------ Text under study

- Location of the crash

Details
- Date: 1 September 1957 23:30
- Location: Near Kendal, Manchester
- Coordinates: 18°05′00″N 77°29′00″W﻿ / ﻿18.08333°N 77.48333°W
- Country: British Jamaica
- Line: Kingston to Montego Bay railway
- Operator: Jamaica Government Railway
- Incident type: Derailment
- Cause: Accidental closure of a brake cock and excessive speed

Statistics
- Passengers: Approximately 1,600
- Deaths: 171 - 200
- Injured: 400 - 800

= 1957 Kendal rail crash =

Railway incident in Jamaica

The 1957 Kendal rail crash occurred on the night of 1 September 1957 near the town of Kendal in Manchester, Jamaica, when a heavily overloaded excursion train derailed after its brakes failed approaching a curve in the track. The train had been carrying passengers at 130 to 150 per coach against a rated capacity of 80, adding up to roughly 1,600 people aboard as it barrelled through the night. The train, chartered by the Holy Name Society of St. Anne's Roman Catholic Church in Kingston, was on its way back from an all-day excursion to Montego Bay when several of its twelve wooden coaches left the rails. The official death toll was 171, with around 400-800more injured, though other contemporary and later accounts put the number of dead close to 200 it is remembered as the worst rail disaster in Jamaica's history, and was described at the time as one of the worst in the world.

------------
------ Study material

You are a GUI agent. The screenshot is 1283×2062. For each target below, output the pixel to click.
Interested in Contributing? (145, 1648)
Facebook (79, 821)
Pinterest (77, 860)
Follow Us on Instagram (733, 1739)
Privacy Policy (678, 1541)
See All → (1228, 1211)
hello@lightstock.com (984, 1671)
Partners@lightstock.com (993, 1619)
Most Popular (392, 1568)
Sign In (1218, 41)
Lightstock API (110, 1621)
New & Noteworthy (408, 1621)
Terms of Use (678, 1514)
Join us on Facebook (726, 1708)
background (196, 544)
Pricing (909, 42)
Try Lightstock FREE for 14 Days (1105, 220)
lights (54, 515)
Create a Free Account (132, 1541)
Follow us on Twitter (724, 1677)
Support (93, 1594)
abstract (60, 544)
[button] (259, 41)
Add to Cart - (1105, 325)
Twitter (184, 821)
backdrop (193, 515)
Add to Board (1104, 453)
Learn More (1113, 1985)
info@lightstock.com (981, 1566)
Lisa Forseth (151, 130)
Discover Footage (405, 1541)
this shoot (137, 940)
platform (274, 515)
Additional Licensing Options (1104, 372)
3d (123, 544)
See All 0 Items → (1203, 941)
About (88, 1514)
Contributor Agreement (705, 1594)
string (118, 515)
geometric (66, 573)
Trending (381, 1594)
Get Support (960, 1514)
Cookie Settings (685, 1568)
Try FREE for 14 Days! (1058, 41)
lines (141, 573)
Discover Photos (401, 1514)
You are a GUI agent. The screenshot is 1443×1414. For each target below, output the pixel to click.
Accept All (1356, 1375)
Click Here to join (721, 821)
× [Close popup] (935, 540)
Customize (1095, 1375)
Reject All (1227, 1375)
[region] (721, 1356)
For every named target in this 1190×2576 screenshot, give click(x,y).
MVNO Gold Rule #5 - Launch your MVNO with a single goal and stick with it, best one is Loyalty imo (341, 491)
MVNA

------------

Reproduce everything from "The 1957 Kendal" down to "in the world." in the Kendal rail crash text above, switching "wooden" to "timber".

The 1957 Kendal rail crash occurred on the night of 1 September 1957 near the town of Kendal in Manchester, Jamaica, when a heavily overloaded excursion train derailed after its brakes failed approaching a curve in the track. The train had been carrying passengers at 130 to 150 per coach against a rated capacity of 80, adding up to roughly 1,600 people aboard as it barrelled through the night. The train, chartered by the Holy Name Society of St. Anne's Roman Catholic Church in Kingston, was on its way back from an all-day excursion to Montego Bay when several of its twelve timber coaches left the rails. The official death toll was 171, with around 400-800more injured, though other contemporary and later accounts put the number of dead close to 200 it is remembered as the worst rail disaster in Jamaica's history, and was described at the time as one of the worst in the world.